Marilynn Minaker

Personal information
- Born: 12 November 1949 (age 76) Kirkland Lake, Ontario, Canada

Sport
- Sport: Gymnastics

Medal record
Women's Gymnastics
Representing Canada
Pan American Games
| Silver medal – second place | 1967 Winnipeg | Team event |

= Marilynn Minaker =

Canadian gymnast

Marilynn Minaker (born 12 November 1949) is a Canadian gymnast. She represented Canada in the World Championships in Dortmund, Germany in 1966, the Pan American Games in Winnipeg, Canada in 1967 and in the Olympics Games in Mexico City, Mexico in 1968. She won a team silver medal at the 1967 Pan American Games and competed in six events at the 1968 Summer Olympics. She won numerous medals and awards throughout her career and was best known for her fearless balance beam work.
Marilynn worked for the Fitness and Amateur Sport Directorate following the Olympics and toured Canada coast to coast as part of the Cross Canada Sports Demonstration Team. The Team introduced the Canada Fitness Awards Program across the nation. The athletes were examples and the appointed Canadian ambassadors for fitness. Bobby Orr made a guest appearance to join the team in their mission to encourage young Canadians to get active and get fit- to embrace fitness and sport. The Team was composed of four Olympians, three from track and field and one from gymnastics. Two Provincial athletes also joined the team. There was a featured film presented of the athletes in action and also a live demonstration given. During the year tour, the athletes also performed teaching clinics in the high schools and for the Physical Education students in the universities across Canada. They visited 88 cities and performed two shows a day.

==Early life==
Minaker would do splits and cartwheels from an early age and considered herself to be "really flexible" and a tomboy. In 1963 when in eighth grade at Cedarbroole Public School, she was one of two students who won the provincial semi-final oratorical contest, having competed against "eight other outstanding speakers".

==Career==
By 1963, she was the junior gymnastics champion of Ontario and the top junior trampoline performer in Canada. At the age of 13, she was just a little too young to partake in the 1964 Summer Olympics. In 1966, she won a gold medal during the world game trials and the following year, won a team silver medal at the 1967 Pan American Games in Winnipeg.

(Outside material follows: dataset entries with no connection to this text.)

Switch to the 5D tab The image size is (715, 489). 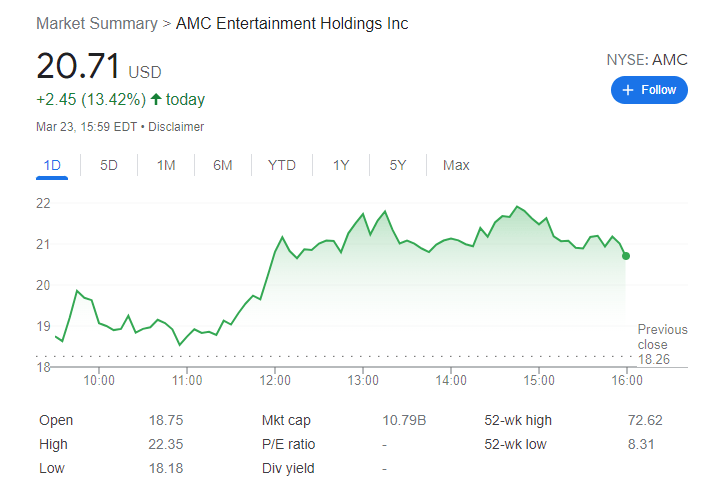click(x=109, y=165)
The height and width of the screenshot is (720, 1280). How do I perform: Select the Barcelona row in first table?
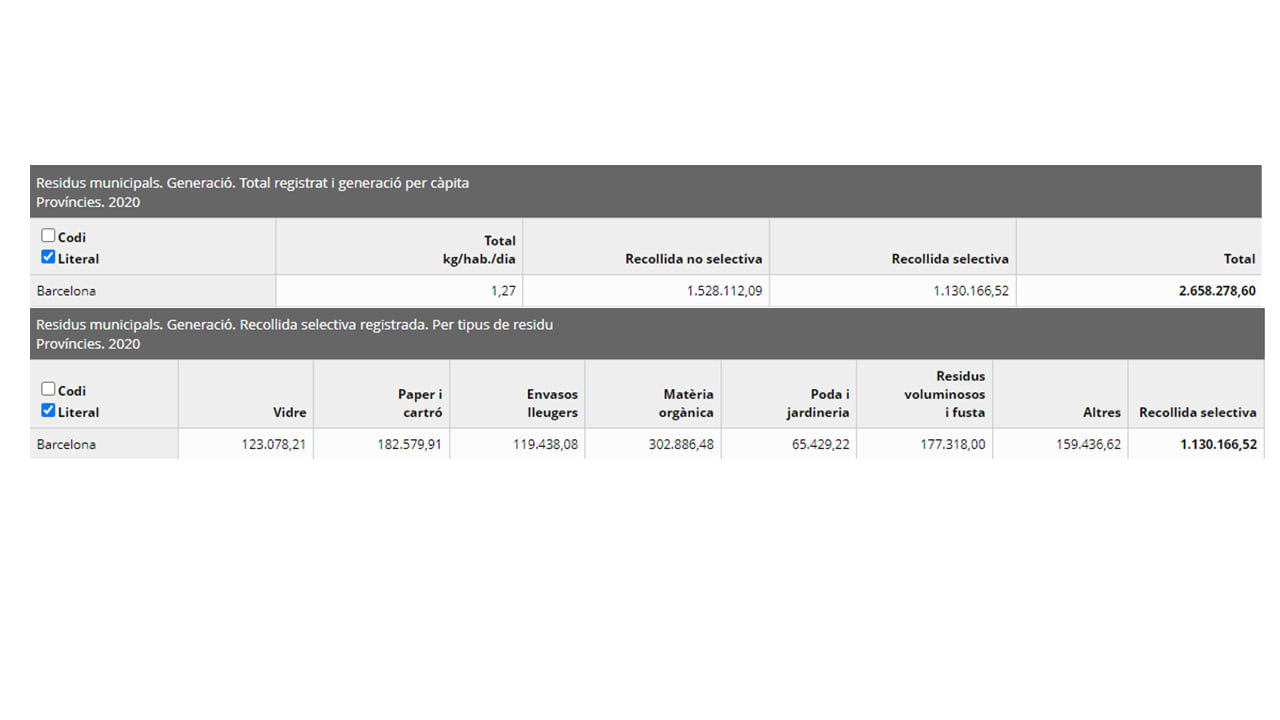coord(645,291)
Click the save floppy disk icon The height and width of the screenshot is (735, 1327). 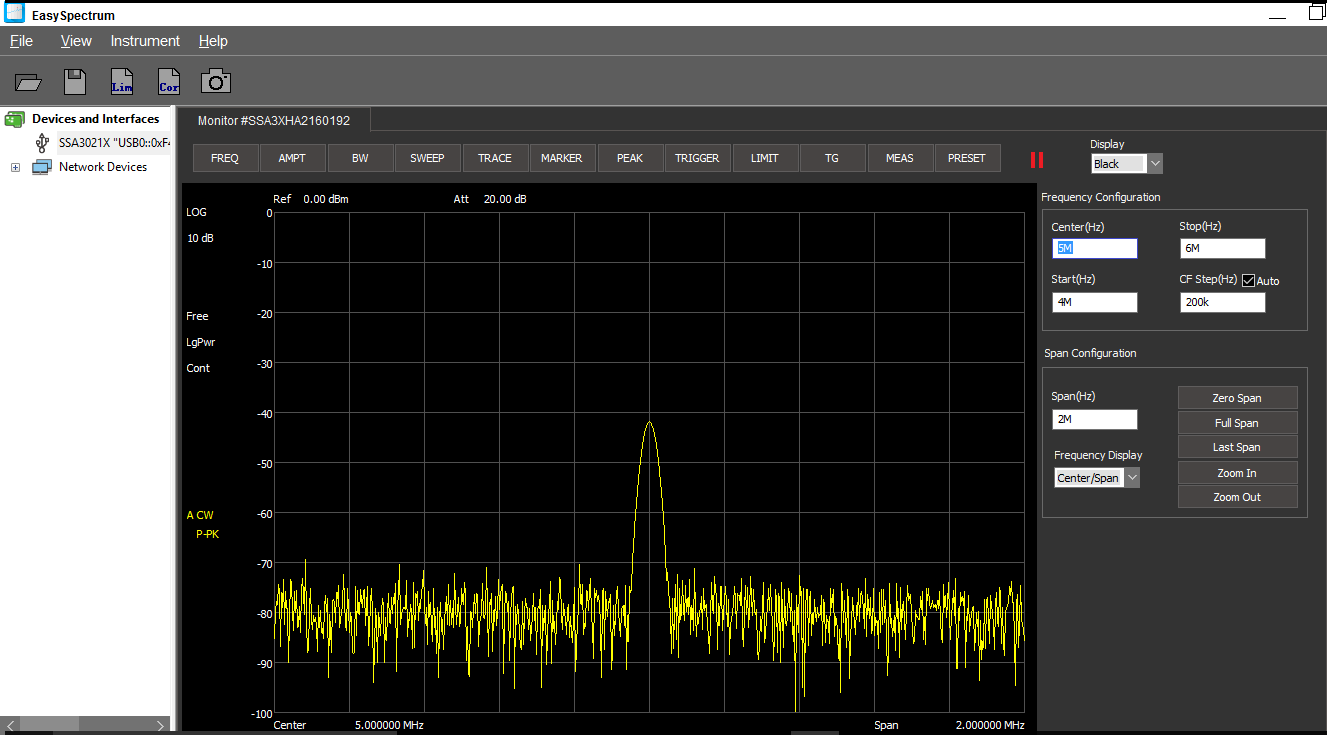coord(75,82)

While training for the world championships, a fall resulted in a blood clot forming on her brain and during tests in hospital, recalled a doctor noting that she would "never do gymnastics again". She was scheduled for brain surgery that month at Mount Sinai in Toronto. Her father, a church minister, brought other believers together and they anointed Minaker with oil as is Biblical and prayed for her complete healing. The following morning, she was in high spirits and energetic and her balance completely restored. She was taken to the doctor’s office after prayer where she held a handstand and amazed the doctor. Her parents signed a release form as the surgery was being refused. Minaker firmly attests to God helping to prosper her career. She competed in six events at the 1968 Summer Olympics.

==Personal life==
Minaker was born as the daughter of a minister and at a young age found her own relationship with God. She spoke internationally as a Christian athlete at the age of 15. Marilynn was also a member of YouthTime Radio that broadcast as far as South America. She answered questions received from young people in Dear Abby fashion. She won the Miss Scarborough Beauty contest in 1972. Her older brother won a silver medal for Canada in international wrestling.